Unthinkable as it may be, humanity, every last person, could someday be wiped from the face of the Earth. We have learned to worry about asteroids and supervolcanoes, but the more-likely scenario, according to Nick Bostrom, a professor of philosophy at Oxford, is that we humans will destroy ourselves.

Bostrom, who directs Oxford's Future of Humanity Institute, has argued over the course of several papers that human extinction risks are poorly understood and, worse still, severely underestimated by society. Some of these existential risks are fairly well known, especially the natural ones. But others are obscure or even exotic. Most worrying to Bostrom is the subset of existential risks that arise from human technology, a subset that he expects to grow in number and potency over the next century.

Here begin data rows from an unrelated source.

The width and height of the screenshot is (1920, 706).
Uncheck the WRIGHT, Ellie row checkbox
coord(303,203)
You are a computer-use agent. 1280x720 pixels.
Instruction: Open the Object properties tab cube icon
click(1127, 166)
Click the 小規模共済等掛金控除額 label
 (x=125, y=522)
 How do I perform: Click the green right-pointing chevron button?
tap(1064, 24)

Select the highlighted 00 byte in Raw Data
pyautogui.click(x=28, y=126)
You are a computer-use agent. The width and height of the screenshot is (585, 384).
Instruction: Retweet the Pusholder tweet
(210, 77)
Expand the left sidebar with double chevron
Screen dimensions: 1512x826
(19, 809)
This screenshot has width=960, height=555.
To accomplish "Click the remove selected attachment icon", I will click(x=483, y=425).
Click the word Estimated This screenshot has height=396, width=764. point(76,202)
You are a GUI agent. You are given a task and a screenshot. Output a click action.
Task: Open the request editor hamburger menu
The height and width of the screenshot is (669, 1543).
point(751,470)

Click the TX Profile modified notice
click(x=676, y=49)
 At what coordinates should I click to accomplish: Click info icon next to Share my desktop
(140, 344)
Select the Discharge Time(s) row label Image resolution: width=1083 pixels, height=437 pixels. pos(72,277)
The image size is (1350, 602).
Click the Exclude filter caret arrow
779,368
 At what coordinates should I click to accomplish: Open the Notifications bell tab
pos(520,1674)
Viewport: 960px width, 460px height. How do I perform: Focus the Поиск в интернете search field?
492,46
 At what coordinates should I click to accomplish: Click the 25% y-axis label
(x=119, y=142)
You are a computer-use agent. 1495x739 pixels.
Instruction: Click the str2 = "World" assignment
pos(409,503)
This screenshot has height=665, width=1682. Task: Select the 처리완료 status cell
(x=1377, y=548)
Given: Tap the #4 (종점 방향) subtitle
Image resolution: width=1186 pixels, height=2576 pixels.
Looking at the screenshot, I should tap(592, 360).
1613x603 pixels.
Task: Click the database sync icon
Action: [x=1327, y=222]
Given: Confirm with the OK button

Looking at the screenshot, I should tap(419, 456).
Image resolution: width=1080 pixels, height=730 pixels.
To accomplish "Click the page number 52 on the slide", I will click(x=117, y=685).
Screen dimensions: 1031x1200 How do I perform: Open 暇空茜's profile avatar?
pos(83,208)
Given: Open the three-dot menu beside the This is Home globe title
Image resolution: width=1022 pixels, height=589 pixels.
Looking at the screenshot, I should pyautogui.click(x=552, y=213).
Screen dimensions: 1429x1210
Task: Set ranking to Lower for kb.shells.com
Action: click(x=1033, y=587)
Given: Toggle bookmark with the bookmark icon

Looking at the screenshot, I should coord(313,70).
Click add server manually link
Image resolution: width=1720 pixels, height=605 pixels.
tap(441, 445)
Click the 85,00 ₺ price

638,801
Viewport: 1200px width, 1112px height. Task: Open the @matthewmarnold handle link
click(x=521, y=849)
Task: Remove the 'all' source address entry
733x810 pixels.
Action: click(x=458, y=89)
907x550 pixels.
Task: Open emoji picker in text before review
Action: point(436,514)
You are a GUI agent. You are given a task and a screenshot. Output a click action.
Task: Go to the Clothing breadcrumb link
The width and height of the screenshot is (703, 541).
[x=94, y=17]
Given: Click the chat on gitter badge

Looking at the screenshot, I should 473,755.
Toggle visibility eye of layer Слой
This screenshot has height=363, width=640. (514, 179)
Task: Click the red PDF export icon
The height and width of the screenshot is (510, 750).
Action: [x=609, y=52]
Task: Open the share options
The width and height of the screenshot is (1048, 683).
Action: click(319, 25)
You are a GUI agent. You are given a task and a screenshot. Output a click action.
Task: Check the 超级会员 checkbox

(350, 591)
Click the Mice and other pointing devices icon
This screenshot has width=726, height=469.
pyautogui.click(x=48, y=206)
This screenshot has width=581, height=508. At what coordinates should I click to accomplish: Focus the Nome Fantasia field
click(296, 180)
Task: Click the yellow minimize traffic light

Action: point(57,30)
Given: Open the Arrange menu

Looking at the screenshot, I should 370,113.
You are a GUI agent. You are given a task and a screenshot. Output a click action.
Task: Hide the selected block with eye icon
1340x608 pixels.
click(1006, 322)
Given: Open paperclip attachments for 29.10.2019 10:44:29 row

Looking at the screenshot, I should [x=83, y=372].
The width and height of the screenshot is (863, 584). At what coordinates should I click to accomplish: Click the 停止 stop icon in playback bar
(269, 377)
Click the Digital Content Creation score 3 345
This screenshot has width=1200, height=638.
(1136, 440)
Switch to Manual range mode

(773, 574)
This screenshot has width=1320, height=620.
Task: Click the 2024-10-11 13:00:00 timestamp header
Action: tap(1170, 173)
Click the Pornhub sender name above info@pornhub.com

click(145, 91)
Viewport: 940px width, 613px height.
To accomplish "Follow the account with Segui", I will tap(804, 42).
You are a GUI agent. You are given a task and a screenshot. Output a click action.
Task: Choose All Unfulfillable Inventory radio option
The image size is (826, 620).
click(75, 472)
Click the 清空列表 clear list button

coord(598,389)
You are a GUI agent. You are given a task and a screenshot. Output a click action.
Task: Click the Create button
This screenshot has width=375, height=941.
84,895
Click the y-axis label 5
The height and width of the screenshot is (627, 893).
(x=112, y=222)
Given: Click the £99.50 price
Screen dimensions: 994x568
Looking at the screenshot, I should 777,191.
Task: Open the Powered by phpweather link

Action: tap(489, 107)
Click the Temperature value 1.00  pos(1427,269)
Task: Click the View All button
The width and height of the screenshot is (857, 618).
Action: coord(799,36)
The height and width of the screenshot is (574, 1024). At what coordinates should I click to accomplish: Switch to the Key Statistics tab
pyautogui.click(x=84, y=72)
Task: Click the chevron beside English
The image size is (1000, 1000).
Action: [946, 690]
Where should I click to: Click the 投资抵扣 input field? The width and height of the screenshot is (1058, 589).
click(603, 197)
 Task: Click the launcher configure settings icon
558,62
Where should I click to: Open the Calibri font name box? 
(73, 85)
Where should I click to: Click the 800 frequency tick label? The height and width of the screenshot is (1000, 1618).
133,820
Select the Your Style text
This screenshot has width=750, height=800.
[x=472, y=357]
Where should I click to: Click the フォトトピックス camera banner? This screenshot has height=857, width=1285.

Despite his concerns about the risks posed to humans by technological progress, Bostrom is no luddite. In fact, he is a longtime advocate of transhumanism---the effort to improve the human condition, and even human nature itself, through technological means. In the long run he sees technology as a bridge, a bridge we humans must cross with great care, in order to reach new and better modes of being. In his work, Bostrom uses the tools of philosophy and mathematics, in particular probability theory, to try and determine how we as a species might achieve this safe passage. What follows is my conversation with Bostrom about some of the most interesting and worrying existential risks that humanity might encounter in the decades and centuries to come, and about what we can do to make sure we outlast them.

Some have argued that we ought to be directing our resources toward humanity's existing problems, rather than future existential risks, because many of the latter are highly improbable. You have responded by suggesting that existential risk mitigation may in fact be a dominant moral priority over the alleviation of present suffering. Can you explain why?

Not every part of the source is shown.